Marta va a chiamare Maria, sua sorella. La fa uscire dalla casa di lutto, dal suo dolore chiuso come un sepolcro. Lo fa con la scusa di una chiamata non esplicitata: “Il Maestro è qui e ti chiama”. Ci vogliono le parole giuste per far uscire da case serrate, da disperazioni che lasciano soli, da dolori che non si sa condividere. Marta sa cogliere nel segno, conosce la chiave di quel dolore, di quel cuore che soffre e dispera. Ti chiama! E ti chiama fuori dal tuo dolore, dalla morte che ti ha chiuso in sé. La morte di chi è accanto, infatti, è anticipo e profezia della tua, è inizio del tuo morire. Lo sa bene chi ha visto qualcuno morire. Non puoi più tornare indietro. La morte ti segna e ti scopri mortale, ti senti in vita perché sei moriente. 

Maria si alza subito e va da Gesù. La seguono quelli che erano lì per consolarla. Pensano stiano andando al sepolcro a piangere. È il corteo dei disillusi, di quelli che sanno come finisce ogni storia, di quelli che preferiscono consolare il pianto degli altri per allontanare il proprio. Sono quelli che hanno le parole facili, pronti a spiegare come vanno le cose, a far credere che basta il tempo per sanare ogni cosa. 

Maria ripete anche lei lo stesso lamento: “se tu fossi stato qui”. Il dolore ha voce uguale, ha lacrime che si assomigliano. Ripete la preghiera di tutti i tempi ad un Dio che è altrove e lontano, che ignora il grido di chi è prigioniero, il dolore di chi è solo nel suo soffrire, il pianto di chi sta per morire.

Gesù si commuove e fu turbato. Non affronta la morte a petto duro, non è insensibile davanti al dolore. Scoppia in pianto, perché l’amore non fa sconti. Il pianto che riga il volto di Gesù è il pianto per ogni morte, per ogni dolore da cui Dio sembra distratto. È il pianto di chi ama, il dolore di chi ha a cuore e fa suo il dolore di tutti gli amati. Non si può passare subito alla festa, all’esultanza del miracolo, alla risurrezione che restaura ogni cosa. Bisogna passare dal pianto perché la morte è cosa seria. Ogni morte, anche le piccole quotidiane morti, sono un dramma e un dolore. E Gesù piange, piange per Lazzaro e per se stesso, piange per ogni uomo e donna che soffre. Piange per raccogliere nel suo pianto divino le lacrime di ogni dolore. E anche piangere, da quel giorno, è atto di fede, è atto di amore e di speranza. Perché sono le lacrime a fecondare la vita, a renderla viva, a farla sbocciare fin dentro alla morte. Non si richiama alla vita qualcuno se non lo si ama e le lacrime sono il racconto più vero di un amore autentico.

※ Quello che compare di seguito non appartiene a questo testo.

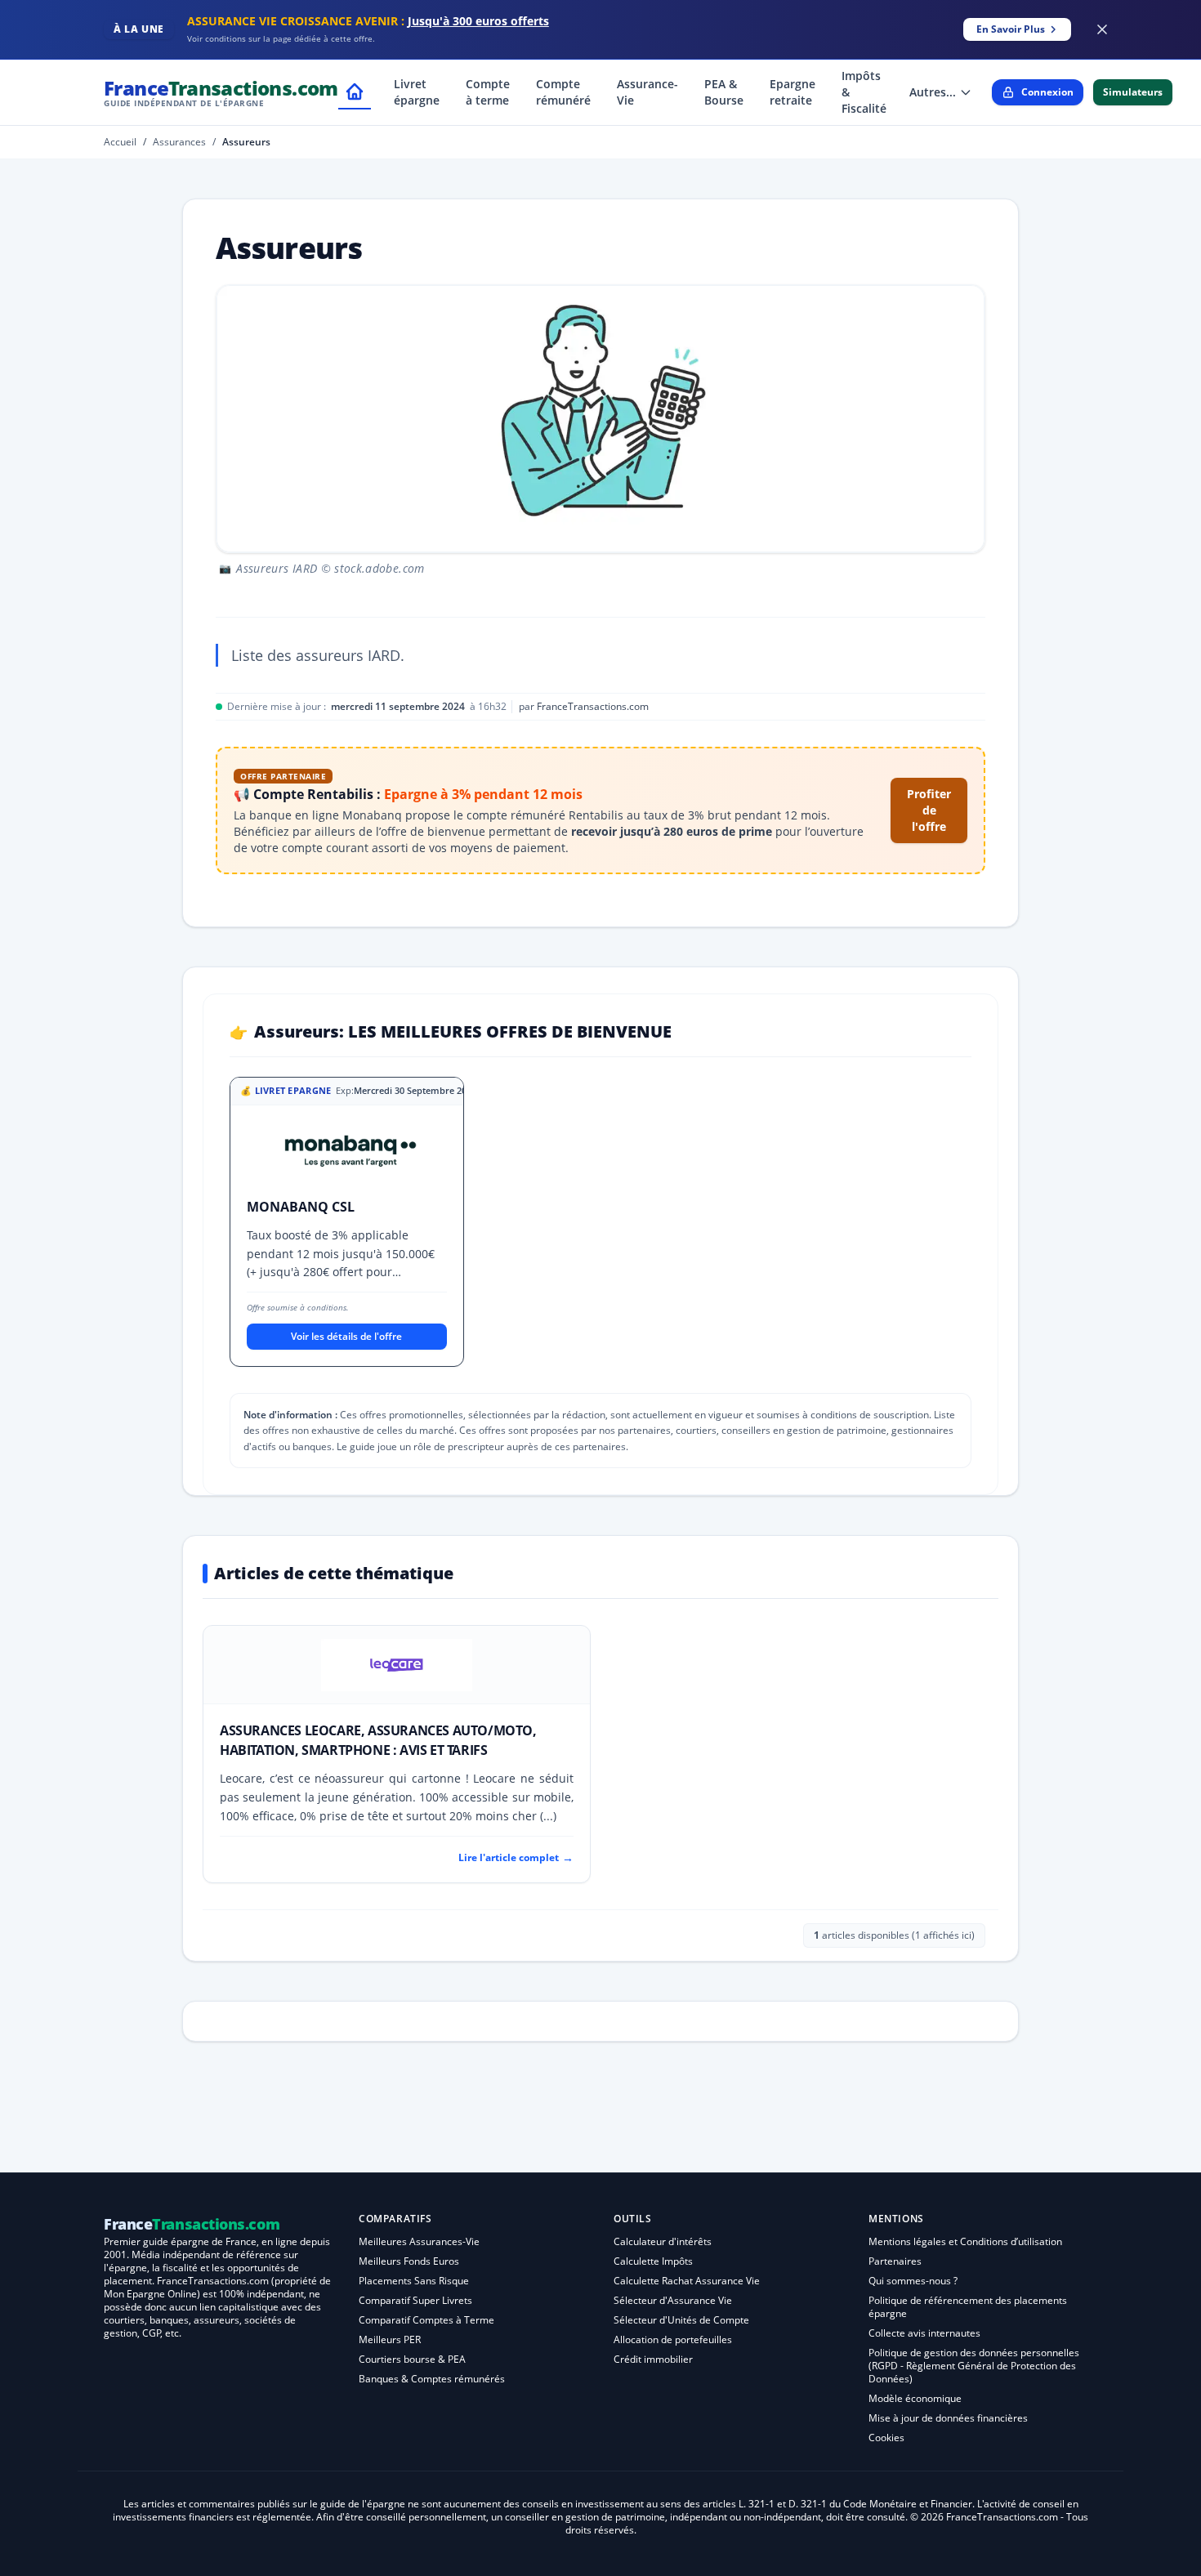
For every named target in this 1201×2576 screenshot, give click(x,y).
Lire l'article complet (516, 1857)
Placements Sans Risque (414, 2281)
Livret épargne (417, 92)
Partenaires (895, 2261)
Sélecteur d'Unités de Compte (681, 2320)
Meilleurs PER (390, 2339)
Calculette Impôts (653, 2261)
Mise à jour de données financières (948, 2418)
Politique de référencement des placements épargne (967, 2306)
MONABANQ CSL (301, 1207)
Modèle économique (915, 2398)
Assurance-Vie (647, 92)
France (221, 92)
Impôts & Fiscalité (864, 92)
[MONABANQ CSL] (347, 1154)
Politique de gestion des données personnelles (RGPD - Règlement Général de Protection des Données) (973, 2366)
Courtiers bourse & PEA (412, 2359)
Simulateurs (1133, 92)
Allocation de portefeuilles (673, 2339)
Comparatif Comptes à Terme (426, 2320)
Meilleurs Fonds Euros (409, 2261)
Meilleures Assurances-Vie (419, 2241)
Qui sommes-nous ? (913, 2281)
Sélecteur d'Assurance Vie (673, 2300)
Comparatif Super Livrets (415, 2300)
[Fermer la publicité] (1102, 29)
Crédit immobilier (653, 2359)
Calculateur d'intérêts (663, 2241)
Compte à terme (488, 92)
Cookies (886, 2437)
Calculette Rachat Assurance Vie (687, 2281)
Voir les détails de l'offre (346, 1336)
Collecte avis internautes (924, 2333)
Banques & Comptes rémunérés (432, 2379)
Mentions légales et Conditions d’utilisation (965, 2241)
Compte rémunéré (563, 92)
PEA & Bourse (723, 92)
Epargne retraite (792, 92)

Signore, vieni a vedere!”, gli dicono. Due verbi usuali nel vangelo secondo Giovanni. “Venite e vedrete”. Sono, in genere, legati alla vita che il Maestro è venuto a donare. Gesù ci invita ad andare da lui e a vedere perché lui ha scelto di venire a noi e vedere. È venuto con noi, vede i sepolcri in cui chiudiamo la vita, le morti in cui la sigilliamo, le tombe chiuse a difenderci dal dolore che non si può seppellire.

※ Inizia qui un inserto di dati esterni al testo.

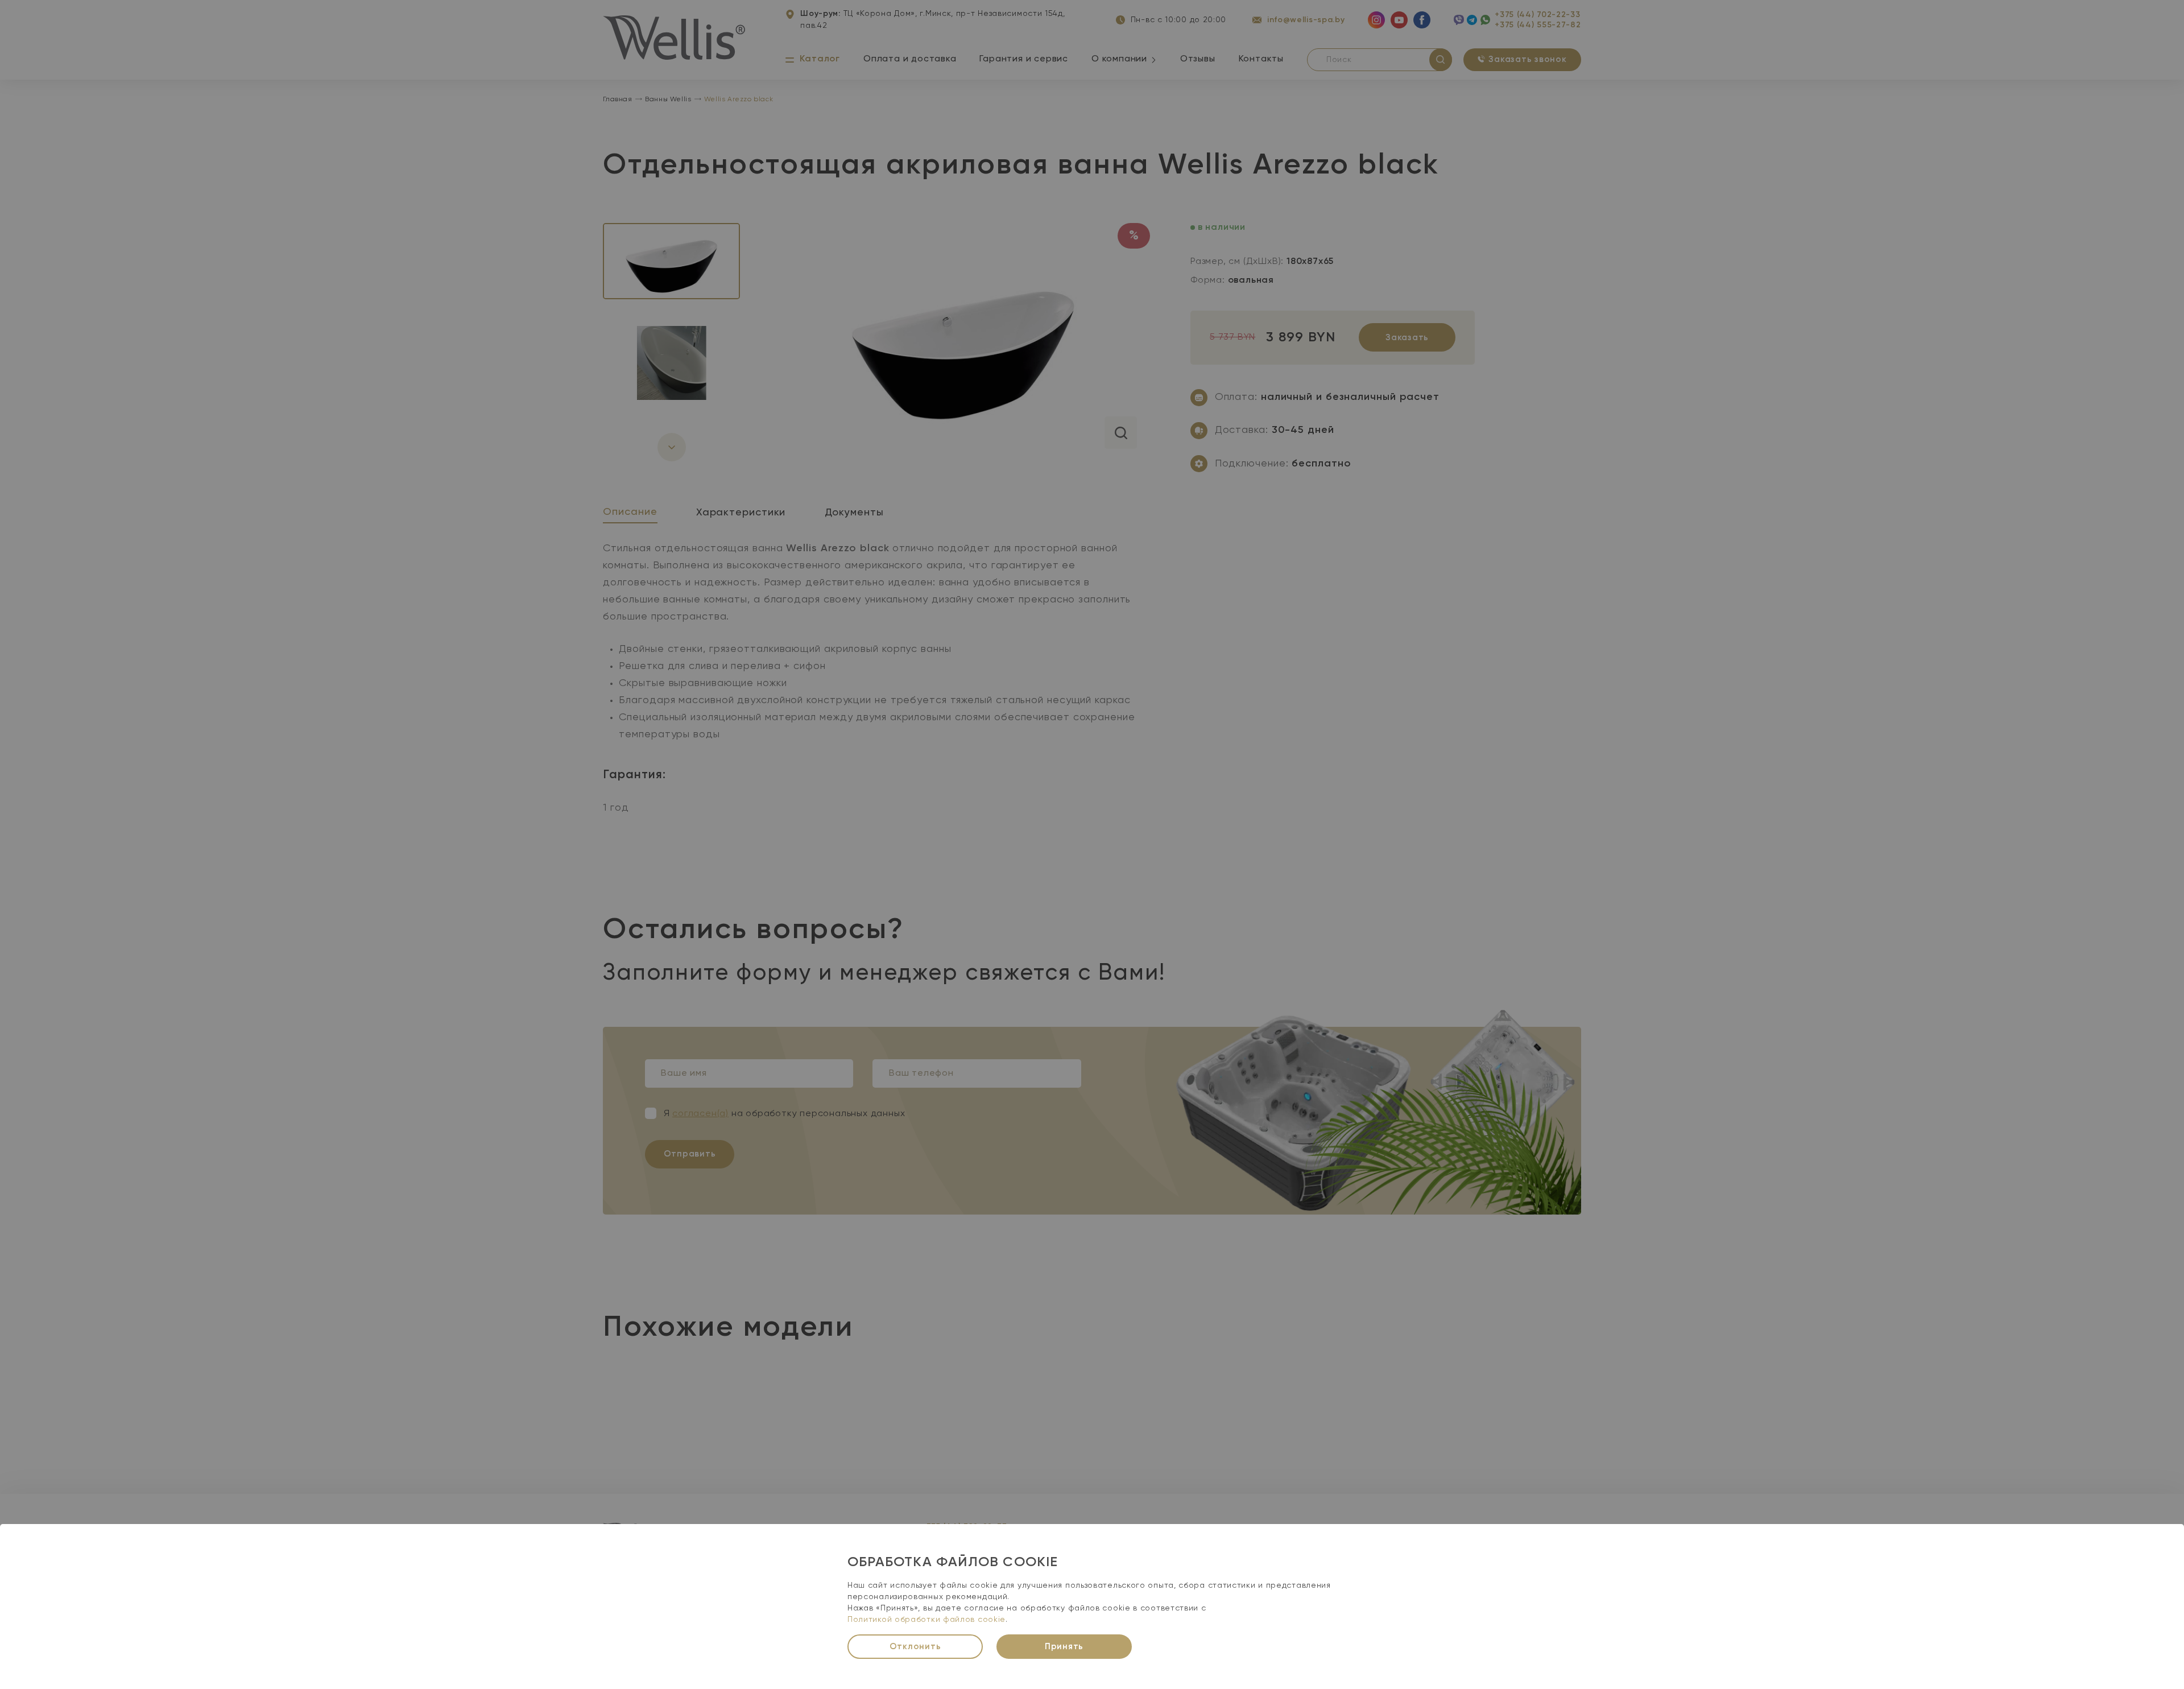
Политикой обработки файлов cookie (926, 1620)
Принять (1064, 1646)
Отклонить (915, 1646)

Togliete la pietra” è lo sforzo umano, preludio alla risurrezione. È la fede che è chiesta in anticipo, la fiducia che smuove le cose. Togliere la pietra è sperare contro ogni speranza, è credere quando non si vede nulla, è piangere continuando ad amare.

Bisogna credere per vedere la gloria di Dio, per vederla davanti ad un sepolcro sigillato, davanti ad una croce su cui è appeso un cadavere. Bisogna credere perché il futuro sia visto, perché si apra davanti allo sguardo una scena inattesa e imprevista. 

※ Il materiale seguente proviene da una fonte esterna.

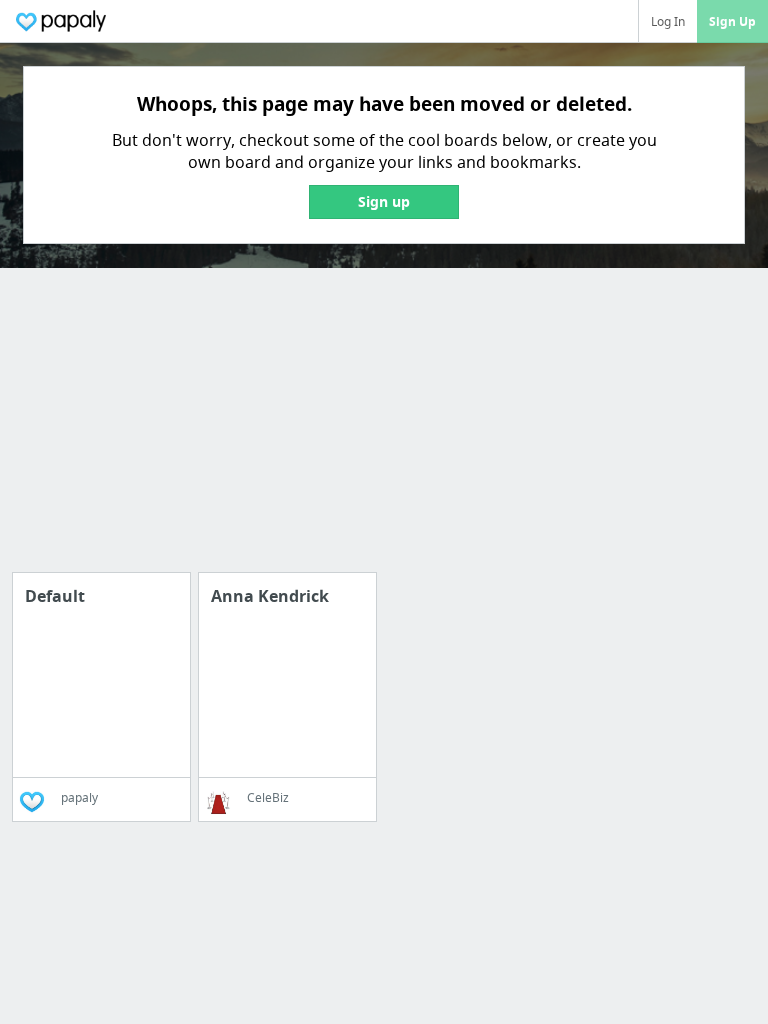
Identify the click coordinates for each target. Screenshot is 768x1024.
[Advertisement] (384, 432)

Vedere la gloria di Dio è sapere che l’amore ha vinto ogni morte, perché l’amore ha scelto la via della morte per farla fiorire di primavera.

E poi quello sguardo al cielo e quell’urlo a gran voce “Lazzaro, vieni fuori!”.

Anche un morto può uscire fuori dal suo sepolcro, anche un morto può essere liberato e lasciato andare. Perché colui che apre i sepolcri e ci fa uscire dalle tombe, si è fatto compagno delle nostre morti, coinquilino dei nostri sepolcri. 

E se anche la vita è un continuo correre incontro alla morte, sappiamo e sentiamo che ad attenderci ad ogni svolta, ad ogni passo di questo morire è solo la voce e il volto di colui che ci è amico, perché per lui noi siamo sempre gli amati. Ed è lui a gridarci ancor: Vieni fuori, perché io ho aperto il tuo sepolcro, ti faccio uscire dalla tua tomba. Ti farò vivere della mia morte, ti farò vivere della mia vita.